WHAT IS NEEDED
Go through the data below and copy each line where the word "agent" occurs.

STUDY MATERIAL
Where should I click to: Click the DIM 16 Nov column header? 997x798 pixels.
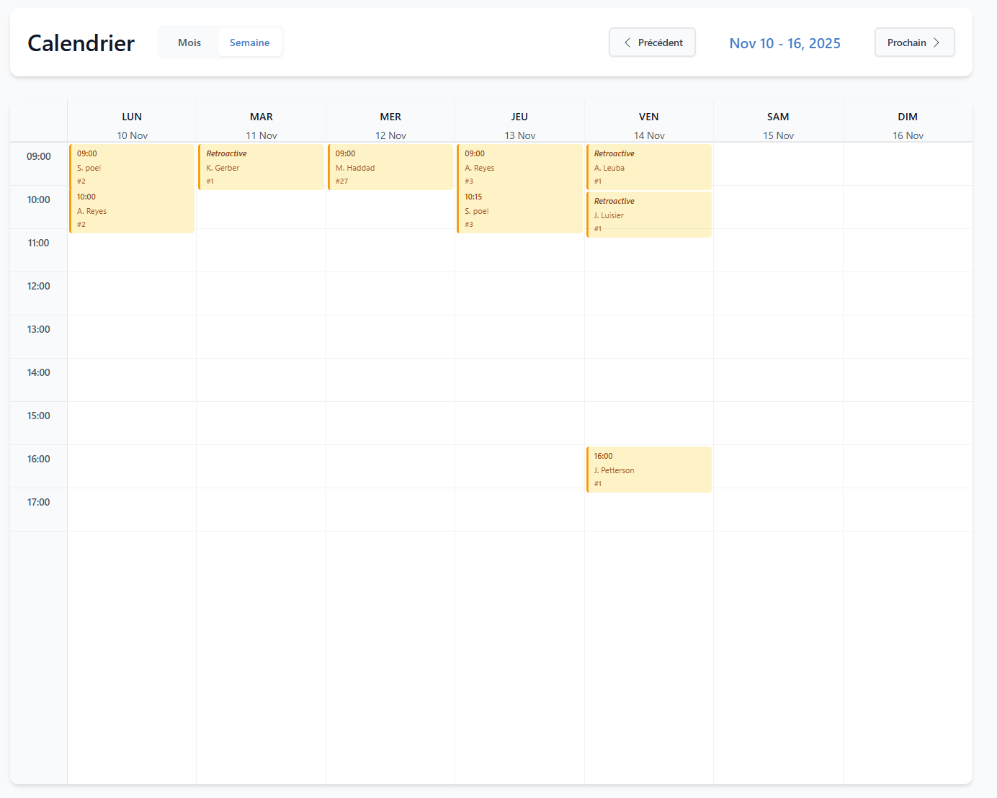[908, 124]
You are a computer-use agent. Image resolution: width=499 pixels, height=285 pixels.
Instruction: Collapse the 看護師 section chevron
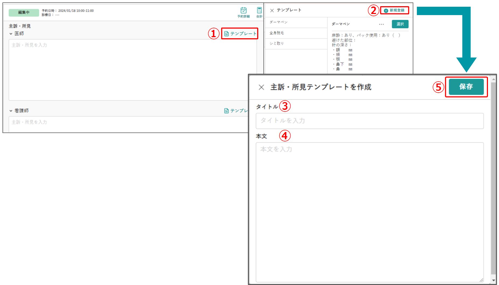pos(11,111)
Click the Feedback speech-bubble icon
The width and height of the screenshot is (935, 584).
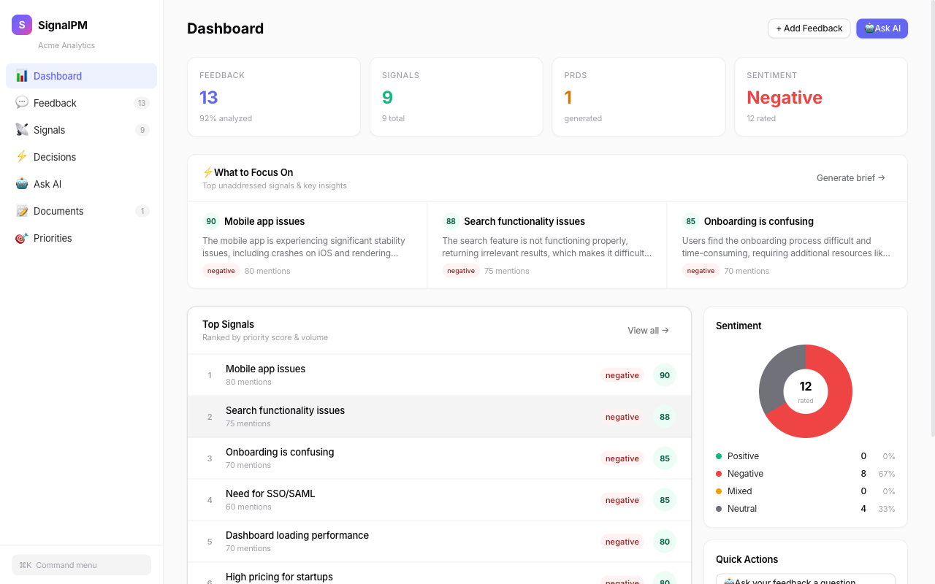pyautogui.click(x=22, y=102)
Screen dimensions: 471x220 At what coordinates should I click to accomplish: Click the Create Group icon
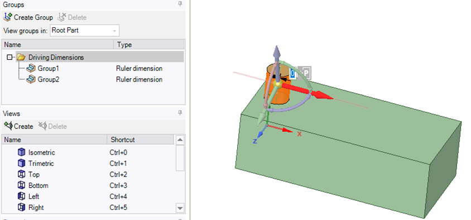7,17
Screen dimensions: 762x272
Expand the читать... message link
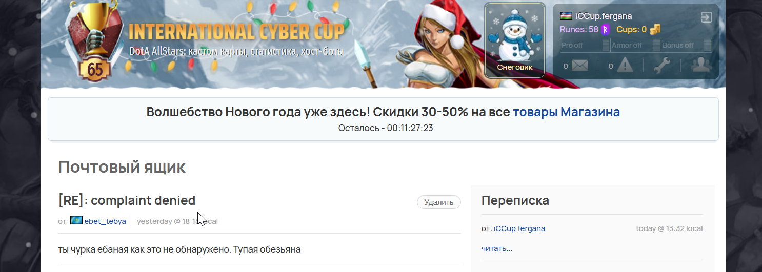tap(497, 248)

==

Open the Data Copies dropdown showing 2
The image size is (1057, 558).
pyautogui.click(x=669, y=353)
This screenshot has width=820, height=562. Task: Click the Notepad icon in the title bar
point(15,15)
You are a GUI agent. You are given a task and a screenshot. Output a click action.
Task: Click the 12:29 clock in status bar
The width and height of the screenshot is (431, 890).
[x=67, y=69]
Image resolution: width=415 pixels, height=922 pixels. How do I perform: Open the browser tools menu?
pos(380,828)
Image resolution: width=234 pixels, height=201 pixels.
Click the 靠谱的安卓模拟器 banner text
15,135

SOLUTION TO THIS EXERCISE
You are a computer-use agent. Image resolution: width=499 pixels, height=285 pixels.
You are a GUI agent. You are given a task and a screenshot. Output a click action.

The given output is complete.